For most of her life she was in chronic pain. Earlier this year Rahma’s mother, Fadi, told reporters: “From six months when she learnt how to sit that was when it began. She didn’t learn how to crawl.’
Rahma’s father, Haruna Muhammad added that largely due to poverty, he could not take his daughter for specialized medical attention.
The loving father sold his farm and personal belongings but no progress was made in Rahma’s treatment.
Despite her severe disability, Rahma held entrepreneurial ambitions, telling journalists she dreamt of starting a business. “A grocery store and anything people buy, that is what I want,” she said.
For her courage she was visited by state Commissioner for Women Affairs Zubaida Damakka Abubakar who presented her with an ’empowerment award’ and money.
But sadly Rahma Haruna died on Christmas Day last year.
The news was shared by journalist Sani Maikatanga, whose photos of Rahma went viral, making the world becoming aware of her sad plight.
Ms Maikatanga said in a moving social media post: “Rahma Haruna a 19 years old girl has pass away on Sunday 25th of December 2016 … may Almighty grant her Jannatul Firdausi (paradise).”
Her devastated 11-year-old brother Fahad revealed he dedicated much of his life to helping his sister.

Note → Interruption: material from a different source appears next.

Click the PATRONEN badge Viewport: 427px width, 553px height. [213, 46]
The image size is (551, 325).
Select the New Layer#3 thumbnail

“I help her in many ways,” he said. “Bathing her is another thing I do, and taking her out every day.
“I feel happy whenever I see people helping her. I like taking her to our relatives. She feels happy when we visit them.”
The Haruna family did experience a change in their fortunes when Ms Maikatanga’s images of Rahma went viral on social media.
They were flooded with requests from strangers who wanted to help in any way they could.
Rahma’s family did their best to provide her with a fulfilling life.
Speaking earlier this year, Rahma said: “They help me a lot. How do they? They give me anything I need.”
When interviewed by a Spanish magazine before she died, Rahma said: “I’ve learned to grow without friends in life. My family are the only friends I have. It took a long time to understand that not all people are equal. I do not care. I consider myself lucky.”